The first side is good, but the second half is a knockout. The aforementioned “Whip Appeal” builds to an addictive crescendo. “Soon as I Get Home” is my favorite track. The lyrics are ridiculous and the 80s vibe is thick, it just sounds so damn good (Bobby V. did a nice version of it as well). Face has this way of making the happiest pop melodies, every instrument adds up to this maximalist, major key bliss. And he does the classic R&B trademark of singing the shit out of the background vocals in the final choruses of his songs.

I’ll never not champion Babyface. During last year’s Verzuz phenomenon, he graciously countered (the brilliant) Teddy Riley’s overblown showiness with a restrained display of talent. Hearing him talk about making music with Whitney Houston and Micheal Jackson is, to the pop fan, like listening in on a part of history. He speaks modestly and lovingly (check out his interview on Questlove Supreme if you want a great long-form podcast). And although he’s slowed down, he’s still making music: he was heavily involved in the making of Ariana Grande’s debut Yours Truly and he continues to work with his longtime musical partner Toni Braxton.

I recently purchased Tender Lover on cassette for the cheap. Unfortunately, the sound is all wobbly and wonky, it sounds like a fucked-up Screw tape. The streaming version has some cool bonus tracks, though. Besides the pretty video version of “Whip Appeal”, there is the Dub version of the title track (complete with a Bobby Brown rap) and a 7-minute “My Kinda Girl” remix.
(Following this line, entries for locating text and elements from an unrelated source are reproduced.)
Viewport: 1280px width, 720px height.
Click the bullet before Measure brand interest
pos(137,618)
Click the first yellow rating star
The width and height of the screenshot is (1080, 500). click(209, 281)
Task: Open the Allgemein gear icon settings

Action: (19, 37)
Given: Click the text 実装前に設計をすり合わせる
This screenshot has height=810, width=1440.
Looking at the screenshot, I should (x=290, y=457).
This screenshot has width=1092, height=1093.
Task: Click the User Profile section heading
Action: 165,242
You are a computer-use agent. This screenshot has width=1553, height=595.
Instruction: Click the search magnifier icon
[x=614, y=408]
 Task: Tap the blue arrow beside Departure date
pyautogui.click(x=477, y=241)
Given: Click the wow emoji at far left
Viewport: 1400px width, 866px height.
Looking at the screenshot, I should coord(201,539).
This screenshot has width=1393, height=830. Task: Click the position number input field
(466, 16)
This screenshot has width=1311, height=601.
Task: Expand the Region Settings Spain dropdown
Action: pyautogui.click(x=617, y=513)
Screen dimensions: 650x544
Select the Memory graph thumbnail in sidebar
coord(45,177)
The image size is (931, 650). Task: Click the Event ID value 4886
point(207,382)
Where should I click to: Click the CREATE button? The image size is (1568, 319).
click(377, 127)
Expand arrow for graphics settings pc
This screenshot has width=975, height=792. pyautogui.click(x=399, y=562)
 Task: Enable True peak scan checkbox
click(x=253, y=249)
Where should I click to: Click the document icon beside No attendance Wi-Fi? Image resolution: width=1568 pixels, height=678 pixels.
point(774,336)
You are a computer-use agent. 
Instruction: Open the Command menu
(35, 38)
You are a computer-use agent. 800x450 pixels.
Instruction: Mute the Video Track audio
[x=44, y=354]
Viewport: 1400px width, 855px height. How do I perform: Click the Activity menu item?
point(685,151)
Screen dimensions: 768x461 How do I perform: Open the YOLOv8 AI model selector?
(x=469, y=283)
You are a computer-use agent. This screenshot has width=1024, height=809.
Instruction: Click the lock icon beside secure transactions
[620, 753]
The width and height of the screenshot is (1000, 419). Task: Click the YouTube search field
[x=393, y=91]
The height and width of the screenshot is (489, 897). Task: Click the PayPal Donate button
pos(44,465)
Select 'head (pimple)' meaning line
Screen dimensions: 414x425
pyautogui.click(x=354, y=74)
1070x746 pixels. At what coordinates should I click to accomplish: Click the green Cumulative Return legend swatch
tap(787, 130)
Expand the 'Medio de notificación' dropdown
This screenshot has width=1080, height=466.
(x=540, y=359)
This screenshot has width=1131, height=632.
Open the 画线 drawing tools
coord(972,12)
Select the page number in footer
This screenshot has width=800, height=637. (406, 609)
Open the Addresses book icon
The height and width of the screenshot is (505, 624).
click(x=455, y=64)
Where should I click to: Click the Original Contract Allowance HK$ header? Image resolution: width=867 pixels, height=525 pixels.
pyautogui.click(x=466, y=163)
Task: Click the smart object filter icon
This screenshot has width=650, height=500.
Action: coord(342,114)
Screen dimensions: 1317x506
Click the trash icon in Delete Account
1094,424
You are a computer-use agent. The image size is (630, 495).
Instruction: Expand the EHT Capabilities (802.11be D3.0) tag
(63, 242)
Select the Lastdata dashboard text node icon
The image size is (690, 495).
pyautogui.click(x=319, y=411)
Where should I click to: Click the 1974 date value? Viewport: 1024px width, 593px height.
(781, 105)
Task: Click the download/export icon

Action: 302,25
Listen to Tender Lover here.

Album of the Week: Felt’s Crumbling the Antiseptic Beauty (1982)

As a relatively recent inductee into the cult of Deadheads, I’ve been listening to a lot of music that puts electric guitar front-and-center. This includes, outside the Dead, some smoking blues albums and a good dose of Hendrix, but something in my memory must have compelled me to revisit Felt’s debut.

I’m glad I did. Crumbling the Antiseptic Beauty isn’t as emo as its cover art would suggest, but it isn’t not lonely. To that end, the reclusive atmosphere gives the lead guitar plenty of room to breathe. I realized the guitar melodies in “Birdman” were still wired in my brain from my hazy college dorm days. Fuck yeah. The overall sound of the band is understated here, with faint drums and instrumental passages, including the entirety of the mood-setting opener “Evergreen Dazed”. Next to Felt’s Forever Breathes the Lonely World, with its swirling organ, Crumbling is comparatively ascetic.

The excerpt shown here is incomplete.